Isogonals in trapezium

Let the trapezoid $AEFC, AC||EF,$ be given. Denote $B = AE \cap CF, D = AF \cap CE.$

The point $M$ on the smaller base $AC$ is such that $EM = MF.$

Prove that $\angle AMB = \angle AMD.$

Proof

$EM = MF \implies \angle AME = \angle MEF = \angle MFE = \angle CMF.$ Therefore $EM$ and $FM$ are isogonals.

Let us perform a projective transformation of the plane that maps the point $M$ to a point at infinity and the line $\ell = AC$ into itself.

In this case, the images of points $E$ and $F$ are equidistant from the image of $\ell \implies AC$ contains the midpoints of $AC$ and $EF$ , that is, $\ell$ is the Gauss line of the complete quadrilateral $ABCDEF \implies$

$\ell$ bisects $BD \implies BB_0 = DD_0 \implies$

The preimages of the points $B$ and $D$ lie on the isogonals $MB$ and $MD.$

vladimir.shelomovskii@gmail.com, vvsss

Isogonal of the bisector of the triangle

The triangle $ABC$ be given. The point $D$ chosen on the bisector $AA'.$

Denote $B' = BD \cap AC, C' = CD \cap AB, E = BB' \cap A'C', F = CC' \cap A'B'.$

Prove that $\angle BAE = \angle CAF.$

Proof

Let us perform a projective transformation of the plane that maps the point $A$ to a point at infinity and the line $\ell = AA'$ into itself.
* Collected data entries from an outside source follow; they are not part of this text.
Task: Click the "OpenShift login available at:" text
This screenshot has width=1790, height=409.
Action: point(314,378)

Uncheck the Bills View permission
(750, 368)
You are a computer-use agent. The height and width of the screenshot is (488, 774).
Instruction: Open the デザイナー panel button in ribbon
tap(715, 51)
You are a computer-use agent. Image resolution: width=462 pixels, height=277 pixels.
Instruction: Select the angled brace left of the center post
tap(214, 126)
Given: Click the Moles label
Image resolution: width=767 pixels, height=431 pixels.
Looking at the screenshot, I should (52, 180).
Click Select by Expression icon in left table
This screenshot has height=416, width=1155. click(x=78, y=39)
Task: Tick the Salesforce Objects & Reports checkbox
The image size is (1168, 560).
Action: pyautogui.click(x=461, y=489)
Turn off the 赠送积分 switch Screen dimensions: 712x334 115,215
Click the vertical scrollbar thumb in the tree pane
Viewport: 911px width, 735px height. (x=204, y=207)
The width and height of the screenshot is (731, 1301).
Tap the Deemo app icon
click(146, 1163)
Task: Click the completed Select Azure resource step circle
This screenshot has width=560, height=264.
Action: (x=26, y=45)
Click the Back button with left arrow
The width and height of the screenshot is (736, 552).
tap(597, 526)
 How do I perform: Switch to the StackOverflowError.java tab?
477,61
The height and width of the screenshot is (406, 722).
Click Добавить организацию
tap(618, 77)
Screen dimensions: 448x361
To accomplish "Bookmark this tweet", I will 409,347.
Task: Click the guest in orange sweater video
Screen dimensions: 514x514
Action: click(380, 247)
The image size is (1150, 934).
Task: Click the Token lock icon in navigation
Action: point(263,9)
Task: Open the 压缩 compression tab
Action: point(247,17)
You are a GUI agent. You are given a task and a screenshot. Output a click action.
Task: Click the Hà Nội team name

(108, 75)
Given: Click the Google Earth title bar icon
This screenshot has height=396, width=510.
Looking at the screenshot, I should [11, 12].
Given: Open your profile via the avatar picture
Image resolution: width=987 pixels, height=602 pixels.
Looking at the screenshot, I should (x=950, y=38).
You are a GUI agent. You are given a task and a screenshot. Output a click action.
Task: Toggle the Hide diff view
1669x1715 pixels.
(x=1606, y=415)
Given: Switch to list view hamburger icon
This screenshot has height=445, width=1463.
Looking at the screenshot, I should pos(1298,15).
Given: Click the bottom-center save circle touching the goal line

In this case, the images of segments $BC'$ and $B'C$ are equidistant from the image of $\ell \implies BC' || B'C || \ell.$

$D$ is midpoint of $BB'$ and midpoint $CC' \implies BCB'C'$ is parallelogramm $\implies$

$BC = B'C' \implies \frac {DE}{BD} = \frac {DF}{CD} \implies$ distances from $E$ and $F$ to $\ell$ are equal

$\implies$ Preimages $AE$ and $AF$ are isogonals with respect $(\ell,A).$

vladimir.shelomovskii@gmail.com, vvsss

Definition of isogonal conjugate of a point

Let $P$ be a point in the plane, and let $ABC$ be a triangle. We will denote by $a,b,c$ the lines $BC, CA, AB$ . Let $p_a, p_b, p_c$ denote the lines $PA$ , $PB$ , $PC$ , respectively. Let $q_a$ , $q_b$ , $q_c$ be the reflections of $p_a$ , $p_b$ , $p_c$ over the angle bisectors of angles $A$ , $B$ , $C$ , respectively. Then lines $q_a$ , $q_b$ , $q_c$ concur at a point $Q$ , called the isogonal conjugate of $P$ with respect to triangle $ABC$ .

Proof

By our constructions of the lines $q$ , $\angle p_a b \equiv \angle q_a c$ , and this statement remains true after permuting $a,b,c$ . Therefore by the trigonometric form of Ceva's Theorem $\frac{\sin \angle q_a b}{\sin \angle c q_a} \cdot \frac{\sin \angle q_b c}{\sin \angle a q_b} \cdot \frac{\sin \angle q_c a}{\sin \angle b q_c} = \frac{\sin \angle p_a c}{\sin \angle b p_a} \cdot \frac{\sin \angle p_b a}{\sin \angle c p_b} \cdot \frac{\sin \angle p_c b}{\sin \angle a p_c} = 1,$ so again by the trigonometric form of Ceva, the lines $q_a, q_b, q_c$ concur, as was to be proven. $\blacksquare$

Corollary

Let points P and Q lie on the isogonals with respect angles $\angle B$ and $\angle C$ of triangle $\triangle ABC.$

Then these points lie on isogonals with respect angle $\angle A.$

Three points

Let fixed triangle $ABC$ be given. Let the arbitrary point $D$ not be on sidelines of $\triangle ABC.$ Let $E$ be the point on isogonal of $CD$ with respect angle $\angle ACB.$ Let $F$ be the crosspoint of isogonal of $BD$ with respect angle $\angle ABC$ and isogonal of $AE$ with respect angle $\angle BAC.$

Prove that lines $AD, BE,$ and $CF$ are concurrent.

Proof

Denote $D' = BF \cap CE, S = CF \cap BE.$

$AE$ and $AF$ are isogonals with respect $\angle BAC \implies D'$ and S lie on isogonals of $\angle BAC.$

$\angle DBC = \angle D'BA, \angle DCB = \angle D'CA \implies D'$ is isogonal conjugated of $D$ with respect $\triangle ABC \implies D'$ and $D$ lie on isogonals of $\angle BAC.$ Therefore points $A, S$ and $D$ lie on the same line which is isogonal to $AD'.$ $\blacksquare$

vladimir.shelomovskii@gmail.com, vvsss

Second definition

Let triangle $\triangle ABC$ be given. Let point $P$ lies in the plane of $\triangle ABC,$ $P \notin AB, P \notin BC, P \notin AC.$ Let the reflections of $P$ in the sidelines $BC, CA, AB$ be $P_1, P_2, P_3.$

Then the circumcenter $Q$ of the $\triangle P_1P_2P_3$ is the isogonal conjugate of $P.$

Points $A, B,$ and $C$ have not isogonal conjugate points.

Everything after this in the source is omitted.